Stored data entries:
========================
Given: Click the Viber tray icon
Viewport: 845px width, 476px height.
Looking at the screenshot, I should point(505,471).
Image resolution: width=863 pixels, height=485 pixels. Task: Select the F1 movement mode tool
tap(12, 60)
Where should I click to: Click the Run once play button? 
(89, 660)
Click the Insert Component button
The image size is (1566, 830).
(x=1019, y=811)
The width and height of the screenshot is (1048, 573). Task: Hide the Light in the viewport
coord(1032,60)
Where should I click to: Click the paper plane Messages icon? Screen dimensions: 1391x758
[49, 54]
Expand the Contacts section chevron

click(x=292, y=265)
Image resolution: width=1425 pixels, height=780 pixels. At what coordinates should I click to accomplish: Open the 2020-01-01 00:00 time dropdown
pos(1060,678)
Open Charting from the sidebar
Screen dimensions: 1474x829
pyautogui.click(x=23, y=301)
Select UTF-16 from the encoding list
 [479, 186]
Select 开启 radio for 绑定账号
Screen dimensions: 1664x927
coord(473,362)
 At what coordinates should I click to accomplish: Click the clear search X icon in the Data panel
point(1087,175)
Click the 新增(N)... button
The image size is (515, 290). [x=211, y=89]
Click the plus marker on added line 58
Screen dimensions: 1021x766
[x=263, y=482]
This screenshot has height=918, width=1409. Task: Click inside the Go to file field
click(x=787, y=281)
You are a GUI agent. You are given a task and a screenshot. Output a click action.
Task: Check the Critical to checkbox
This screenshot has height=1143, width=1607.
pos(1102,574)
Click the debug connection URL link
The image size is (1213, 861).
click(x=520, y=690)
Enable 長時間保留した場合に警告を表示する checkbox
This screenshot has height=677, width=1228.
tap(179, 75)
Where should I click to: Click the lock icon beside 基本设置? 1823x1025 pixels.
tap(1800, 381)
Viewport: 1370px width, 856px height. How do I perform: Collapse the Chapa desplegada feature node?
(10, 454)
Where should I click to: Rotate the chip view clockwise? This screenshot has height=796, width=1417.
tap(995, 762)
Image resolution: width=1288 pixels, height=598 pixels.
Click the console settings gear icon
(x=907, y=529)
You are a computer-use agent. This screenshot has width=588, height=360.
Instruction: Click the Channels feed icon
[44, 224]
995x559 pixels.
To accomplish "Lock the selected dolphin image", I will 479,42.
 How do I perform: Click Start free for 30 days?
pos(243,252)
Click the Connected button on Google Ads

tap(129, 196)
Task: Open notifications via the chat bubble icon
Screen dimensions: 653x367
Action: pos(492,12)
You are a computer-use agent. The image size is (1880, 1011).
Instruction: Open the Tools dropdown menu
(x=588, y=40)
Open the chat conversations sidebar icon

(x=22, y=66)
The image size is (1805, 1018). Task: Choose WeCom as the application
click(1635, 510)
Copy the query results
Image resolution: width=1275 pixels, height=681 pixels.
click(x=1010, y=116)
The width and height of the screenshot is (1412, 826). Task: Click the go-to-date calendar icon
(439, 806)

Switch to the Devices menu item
========================
PROBLEM TO WORK ON — Pull every line with "agent" from the records.

TASK RESULT —
You are a GUI agent. You are given a task and a screenshot. Output a click action.
You are a computer-use agent. This screenshot has width=588, height=360.
You are a computer-use agent. The image size is (1880, 1011).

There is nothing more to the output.